→ PAGE EXTRACT
start

United States District Court, W.D. Virginia, Big Stone Gap Division

April 29, 2015


Zachary T. Lee, Assistant United States Attorney, Abingdon, Virginia, for United States.

Brian J. Beck, Assistant Federal Public Defender, Abingdon, Virginia, for Defendant.


JAMES P. JONES, District Judge.

Defendant Stephen Alexander Fritz, a federal inmate sentenced by this court, seeks a sentence reduction pursuant to 18 U.S.C. § 3582(c)(2), based upon the two-level reduction in the drug guideline ranges adopted by Amendment 782 to the U.S. Sentencing Guidelines Manual ("USSG") and made retroactive by USSG § 1B1.10(d).

Fritz filed a pro se motion seeking this relief on February 9, 2015. The motion was denied by Order entered February 20, 2015, on the ground that Fritz is ineligible for a sentence reduction because he was sentenced as a Career Offender, rather than with reference to the drug guideline ranges. No appeal was noted, but on April 16, 2015, a second motion was filed on Fritz's behalf by present counsel, in which additional legal arguments were presented. On April 21, 2015, counsel filed an amended motion, adding exhibits relating to Fritz's accomplishments while in prison. The government was given an opportunity to file a response, but has declined to do so, and the motion and amended motion are thus ripe for decision.

end

→ DATA EXTRACT

start

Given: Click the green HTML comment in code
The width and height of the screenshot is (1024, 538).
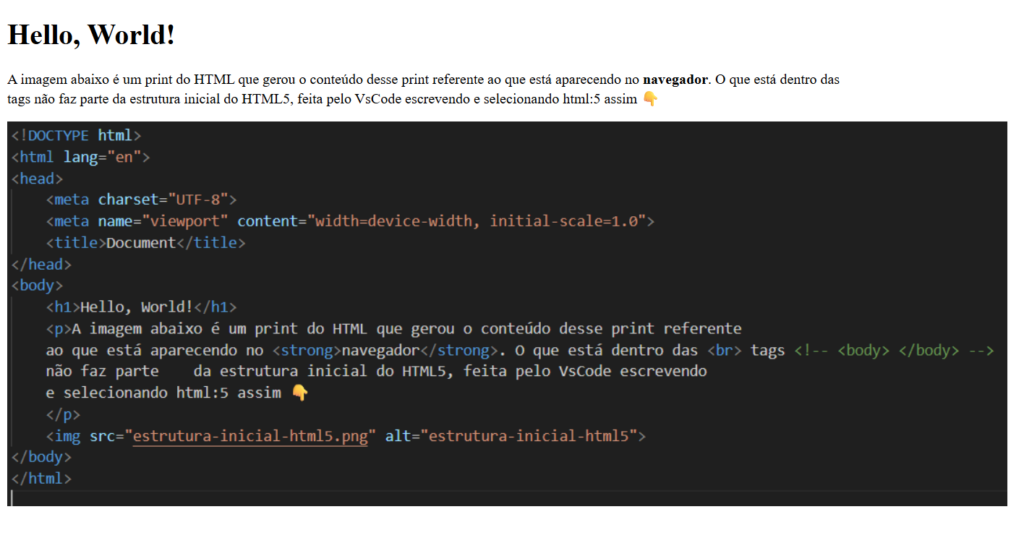Looking at the screenshot, I should pos(893,351).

end

→ EXERCISE INSTRUCTIONS
1: According to the court opinion, on what date did Fritz file his pro se motion for a sentence reduction?
2: Set down the part of the court opinion that opens with the words containing "United States District" and closes with "Virginia, for Defendant.", word for word.
3: Resume the court opinion on Fritz's sentence reduction motion, starting after its last sentence.

→ TASK RESULTS
1: February 9, 2015

2:
United States District Court, W.D. Virginia, Big Stone Gap Division

April 29, 2015


Zachary T. Lee, Assistant United States Attorney, Abingdon, Virginia, for United States.

Brian J. Beck, Assistant Federal Public Defender, Abingdon, Virginia, for Defendant.

3:
While the prior denial of relief is a sufficient basis to deny the latest motions, in light of the fact that Fritz's original motion was presented without the benefit of counsel, I will consider the new legal grounds asserted. In the end, however, I continue to find that Fritz is ineligible for a reduced sentence.


Fritz contends that he is eligible for a sentence reduction despite having been sentenced as a Career Offender. Further, Fritz contends that he should receive a new sentence comparably below the amended guideline range to his prior, below-guidelines sentence on the ground that he substantially assisted the government, despite not having received a government-sponsored substantial assistance motion. Because USSG § 1B1.10 does not permit sentence reductions where the offender was sentenced as a Career Offender, nor does it permit a reduction below the amended guidelines on the basis of substantial assistance absent a government-sponsored motion, I find that this court has no authority to reduce Fritz's sentence. Therefore, the motion for a sentence reduction must be denied.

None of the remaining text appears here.